DATASET RECORDS
----------

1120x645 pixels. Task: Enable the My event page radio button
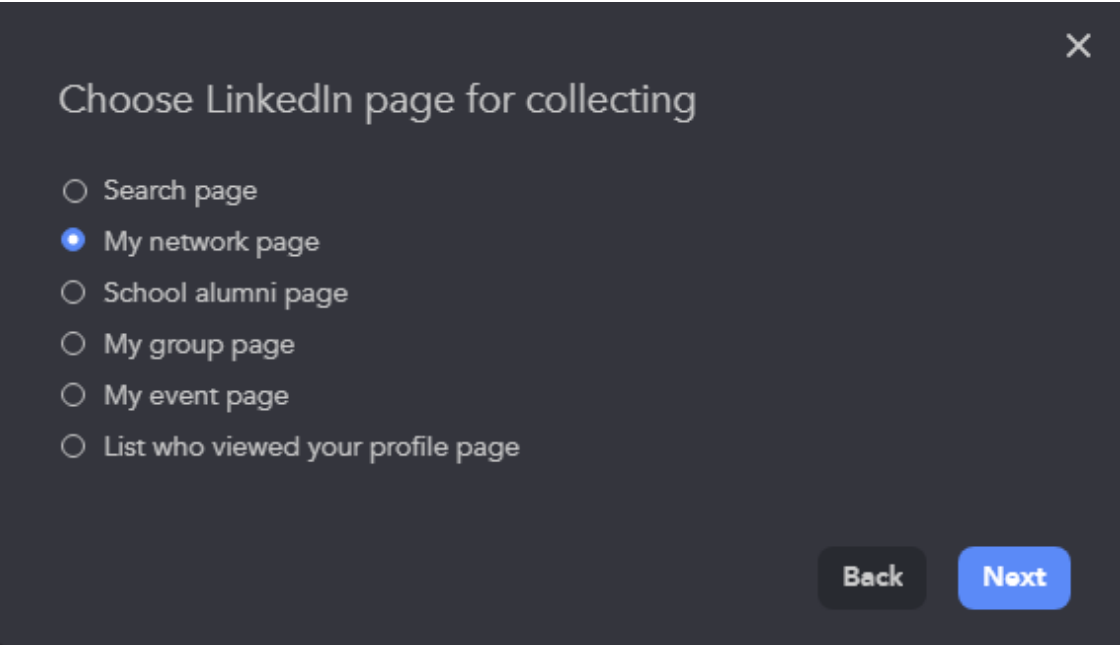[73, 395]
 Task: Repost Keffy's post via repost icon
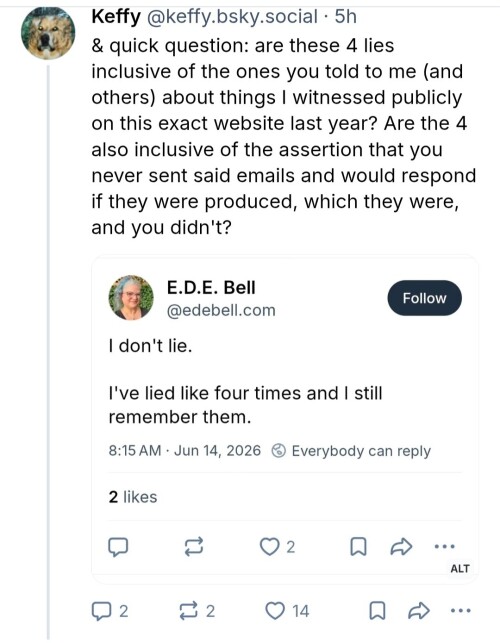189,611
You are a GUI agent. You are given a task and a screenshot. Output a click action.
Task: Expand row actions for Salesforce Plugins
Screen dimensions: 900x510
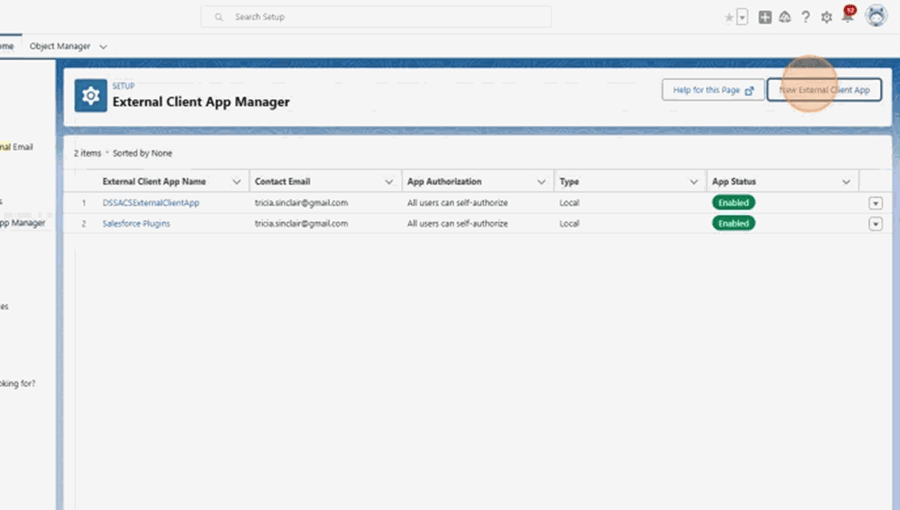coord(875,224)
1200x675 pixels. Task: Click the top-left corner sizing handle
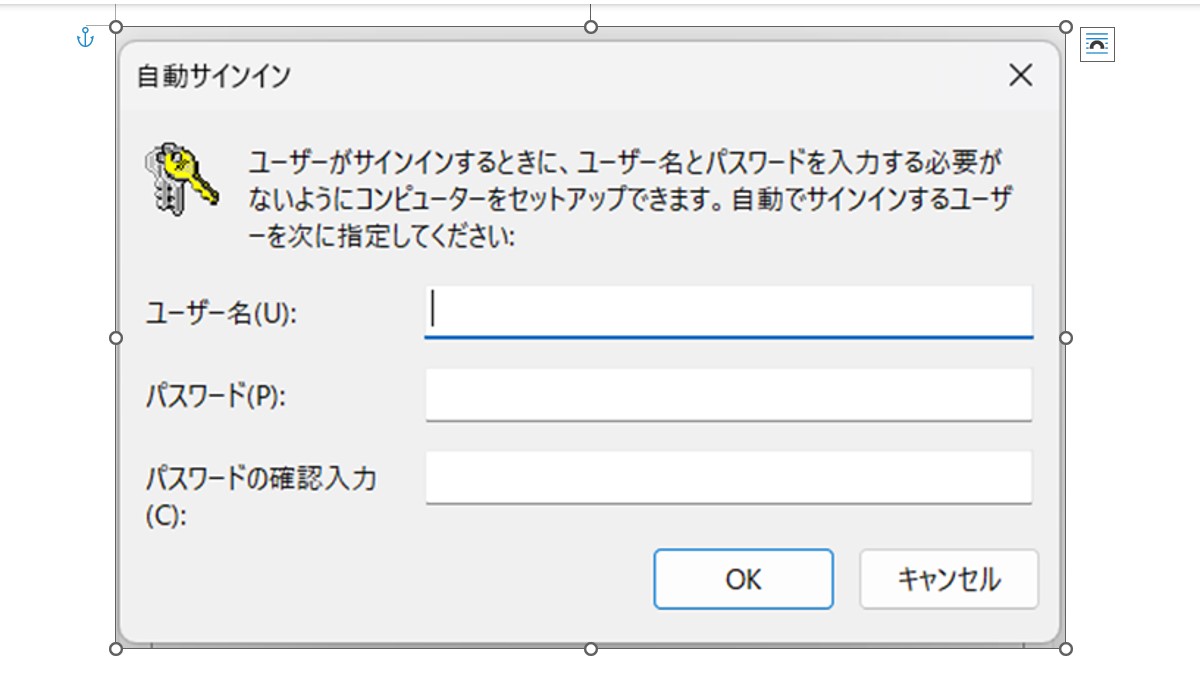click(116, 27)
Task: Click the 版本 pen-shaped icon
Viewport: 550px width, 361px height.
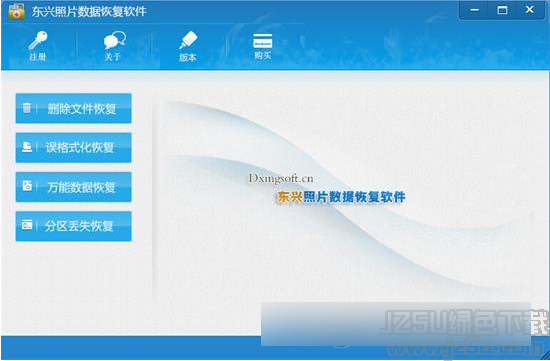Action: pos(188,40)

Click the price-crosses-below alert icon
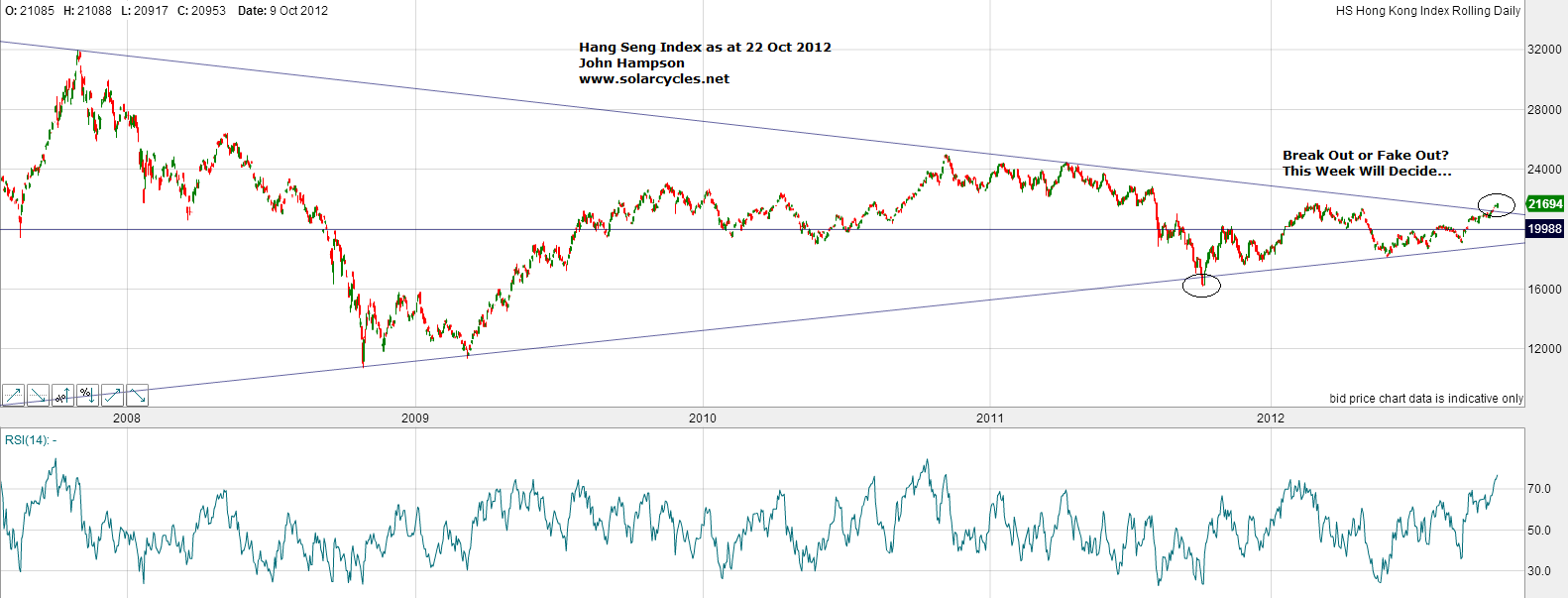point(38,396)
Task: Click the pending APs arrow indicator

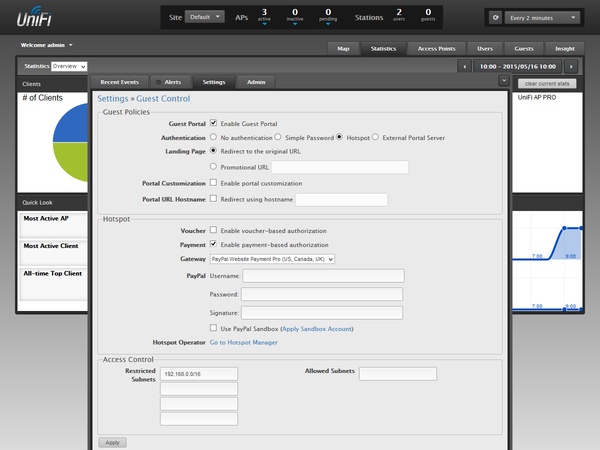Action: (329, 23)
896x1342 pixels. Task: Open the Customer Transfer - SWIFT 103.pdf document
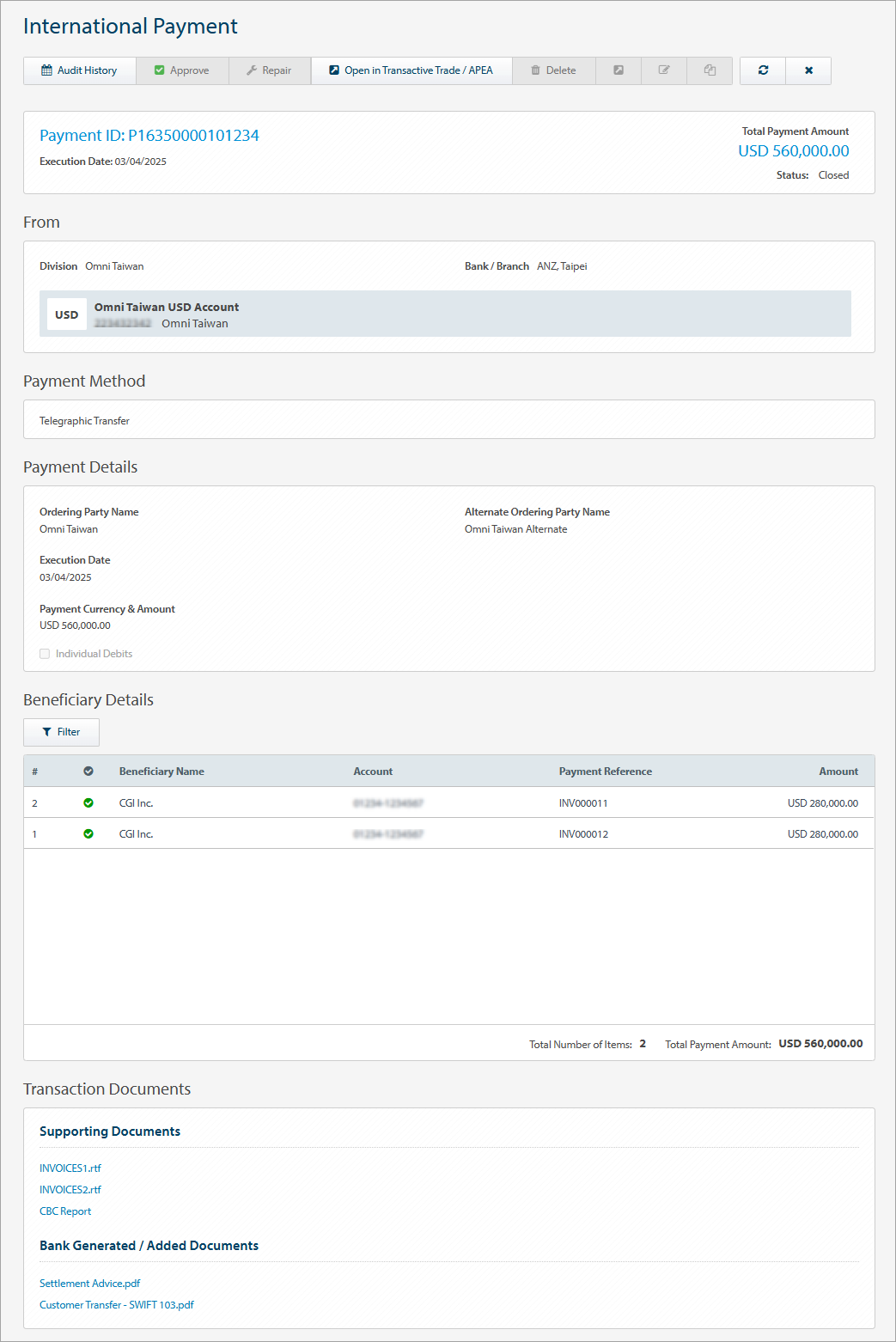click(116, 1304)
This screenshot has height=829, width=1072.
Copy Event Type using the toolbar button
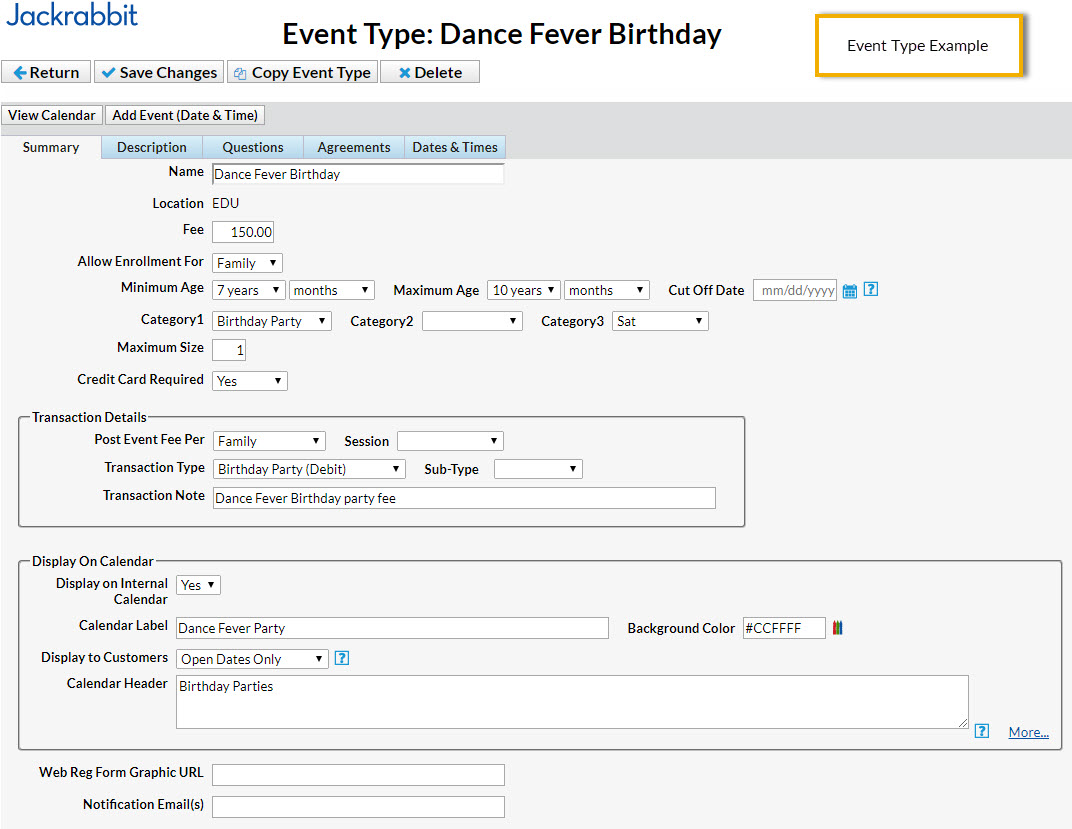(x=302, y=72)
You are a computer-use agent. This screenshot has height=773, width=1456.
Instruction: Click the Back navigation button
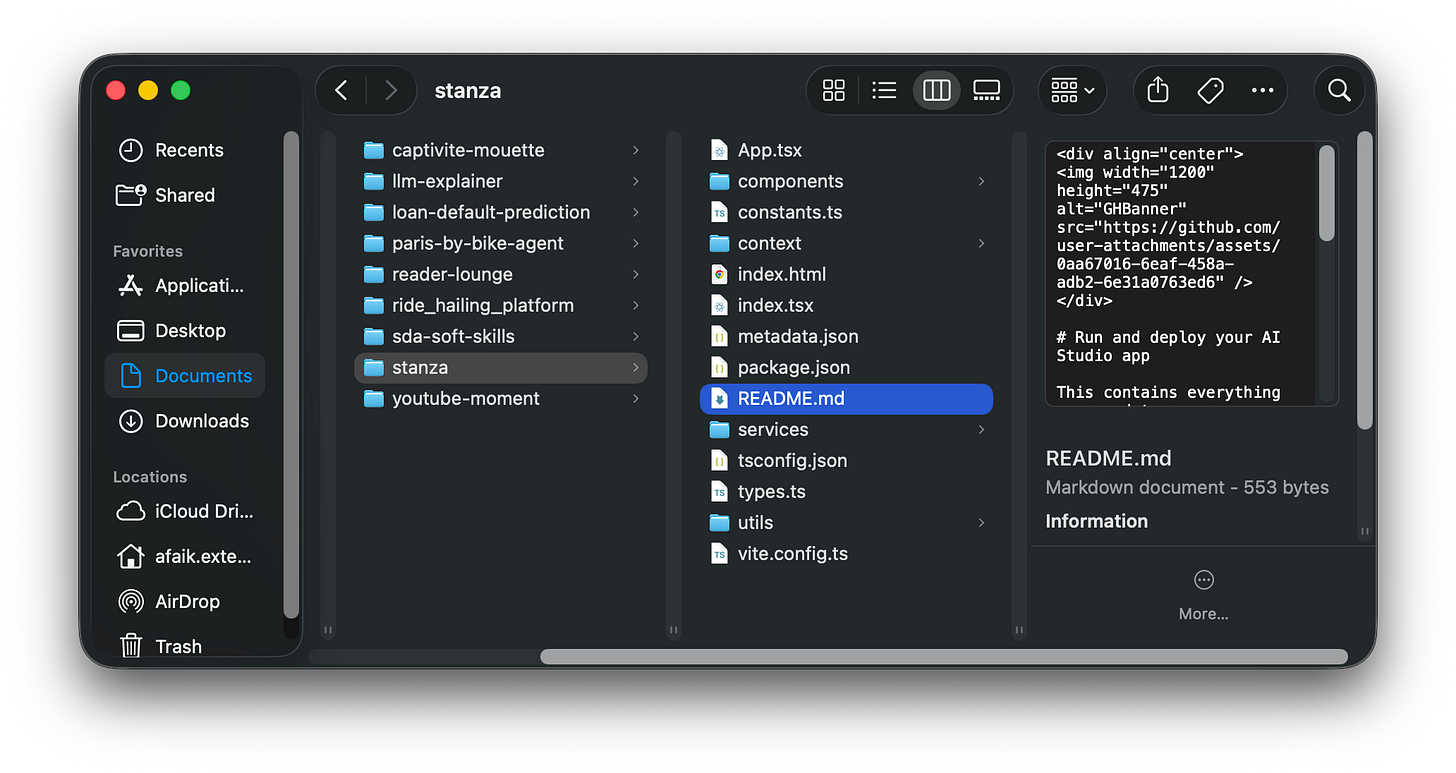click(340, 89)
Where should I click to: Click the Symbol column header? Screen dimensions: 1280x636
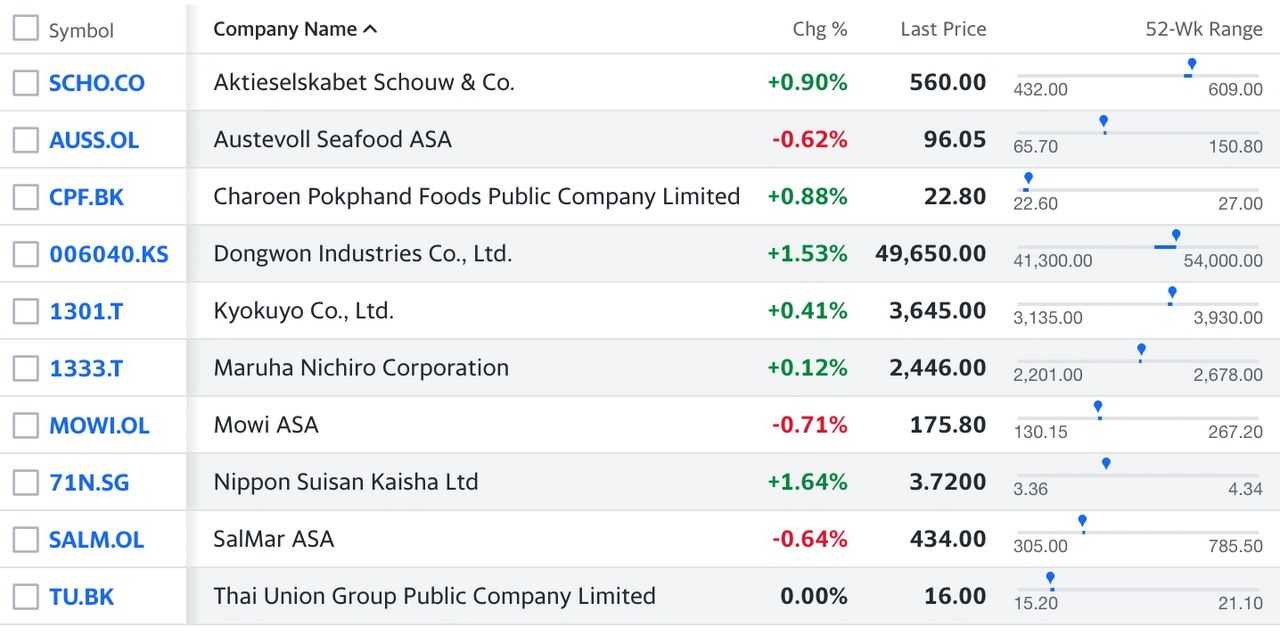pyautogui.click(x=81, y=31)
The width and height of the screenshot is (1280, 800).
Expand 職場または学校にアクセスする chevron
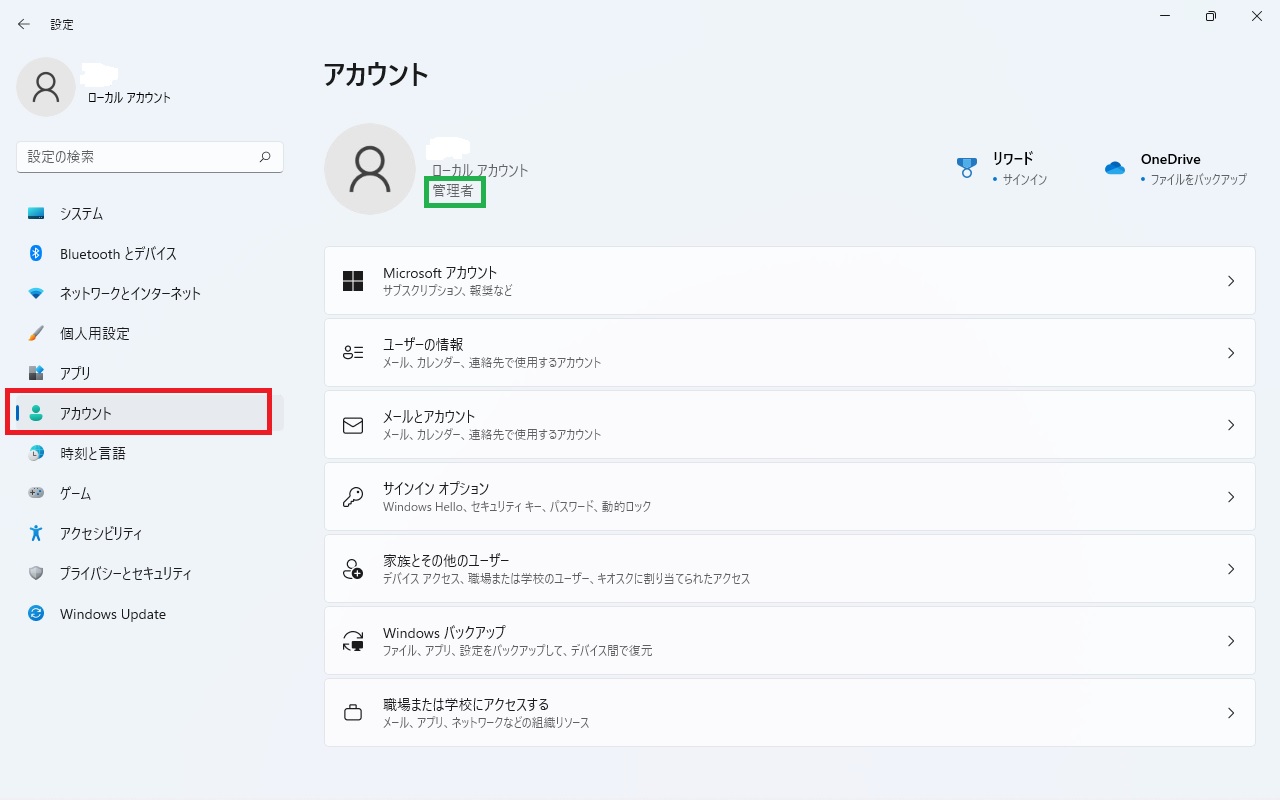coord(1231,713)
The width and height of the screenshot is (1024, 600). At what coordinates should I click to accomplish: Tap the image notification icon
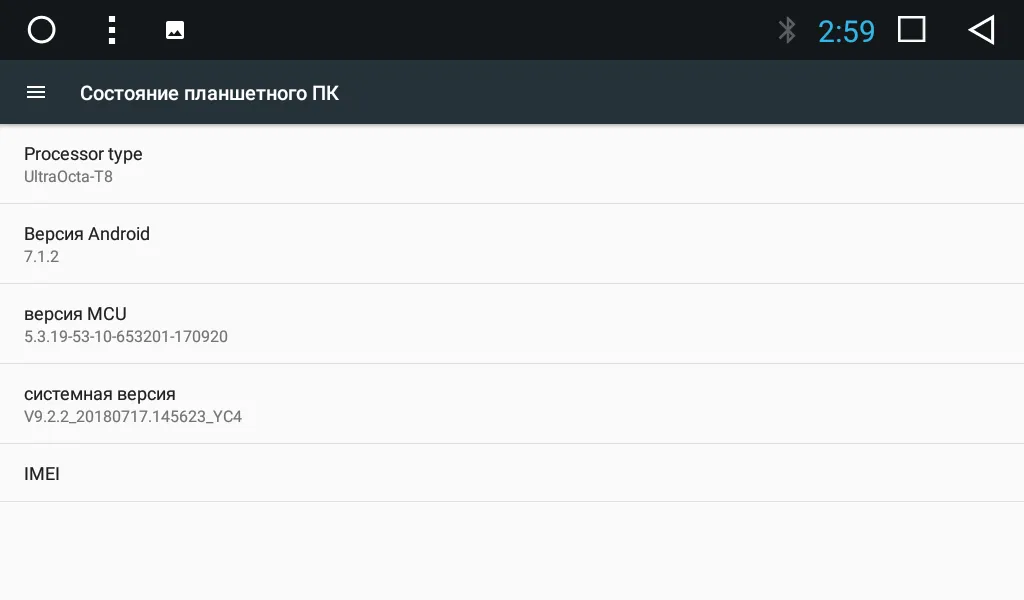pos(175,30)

----------

Look through the listing, and copy each line in which the string "This" turns up.

This screenshot has height=829, width=1072.
You are a computer-use agent. This screenshot has height=773, width=1456.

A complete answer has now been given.